Nell’ambito del contemporaneo, invece, si fanno più rade le proposte che esulino dal già visto, dalla riproposta dei soliti noti della pittura – pop art, minimalismo, transavanguardia ecc.
– dalle solite “rockstar” che infiammano il mercato e i media soprattutto televisivi. A parte Klee al Vittoriano, l’unica ampia rassegna dedicata a un autore delle avanguardie storiche, in questa congiuntura, è quella in Villa Olmo a Como Jean Mirò, alchimista del segno: un percorso di 150 opere del pittore catalano, fra pitture, sculture, arazzi e ceramiche, opere perlopiù del periodo meno dirompente e più prolifico, quello fra gli anni ’60 e ’70. Schegge di quegli anni anche in Palazzo dei Diamanati a Ferrara, con la prima retrospettiva italiana di Rauschenberg (fino al 16 giugno), precursore del minimalismo e della Pop art e ancora oggi sperimentatore di tecniche e materiali, soprattutto in intrecci con le arti sceniche. Dal 18 aprile, poi, il viaggio all’interno degli universi sgargianti della pop art idealmente prosegue alla Civica di Modena, dove è di scena l’arte della Swinging London. Sono le immagini fumettistiche e psichedeliche di Pop Art UK, da Clive Barker a Allen Jones. Pesca direttamente fra i miti dell’universo pop e della canzone la mostra Strange Messenger, opere grafiche e pittoriche di Patti Smith, al Padiglione d’arte contemporanea di Ferrara. Ci sarà anche lei, la diva degli anni ‘70 all’inaugurazione in programma questo pomeriggio alle 17,30 nello spazio espositivo di Corso Porta Mare. E mentre i grandi centri, Roma e Milano ancora languono di proposte (al neonato Maxi fino al 16 maggio, Alessandro Anselmi e Roberto Scezen, un architetto e un fotografo in doppia mostra e al Macro diretto da Danilo Eccher, le personali di Nicola De Maria, Elisabetta Benassi e Martin Pascal Tayou fino al 30 aprile), al Pecci di Prato, un’interessante retrospettiva dedicata a due artisti Domenico Gnoli e Francesco Lo Savio degli anni ’50 e ’60, stranamente quasi più noti all’estero che in Italia. Curata dall’ex condirettore del Centre Pompidou Daniel Soutif e da Bruno Corà, due percorsi paralleli a confronto, stessa generazione e sperimentazioni antitetiche: a tratti iperealista quella di Gnoli rappresentato con oltre 200 opere; astratta e concentrata sul rapporto spazio luce e sulla tridimensionalità architettonica quella di Lo Savio. In coda, la segnalazione di una massiccia presenza di iniziative firmate Vittorio Sgarbi. In queste settimane due mostre: dal 27 marzo ad Arezzo, Da Picasso a Botero, percorso ecumenico, fra artisti e decoratori, sul filo “della trascendenza metafisica nel Novecento”.

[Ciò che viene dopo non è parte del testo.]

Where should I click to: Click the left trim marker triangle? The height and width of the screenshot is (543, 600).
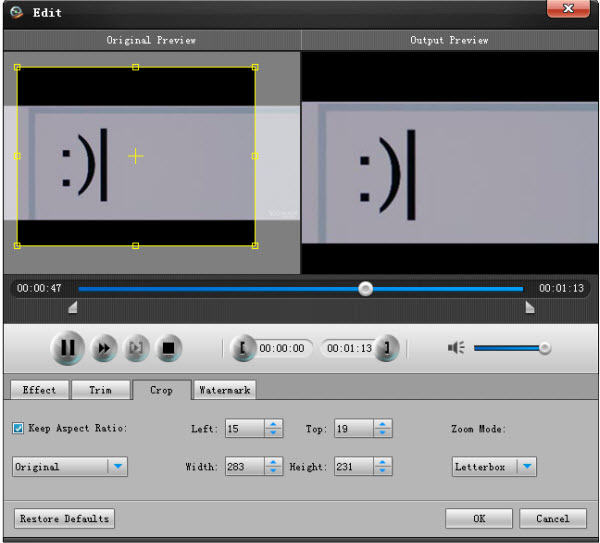72,309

E dal 3 aprile ad Ascoli Piceno La ricerca dell’identità da Tiziano a De Chirico: ricerca ambiziosa dal ‘500 a oggi, che rispolverando studi freudiani sull’arte, di cui nel frattempo è stata dimostrata l’assoluta inattendibilità, pretende di chiarire “i meccanismi d’azione dell’inconscio” e attraverso i ritratti di pittori come Licini e Pirandello di inverare “la teoresi stessa della scissione dell’identità”. Ignorando gli sviluppi della scienza psichiatrica, asserendo che la malattia mentale sia la normale condizione umana.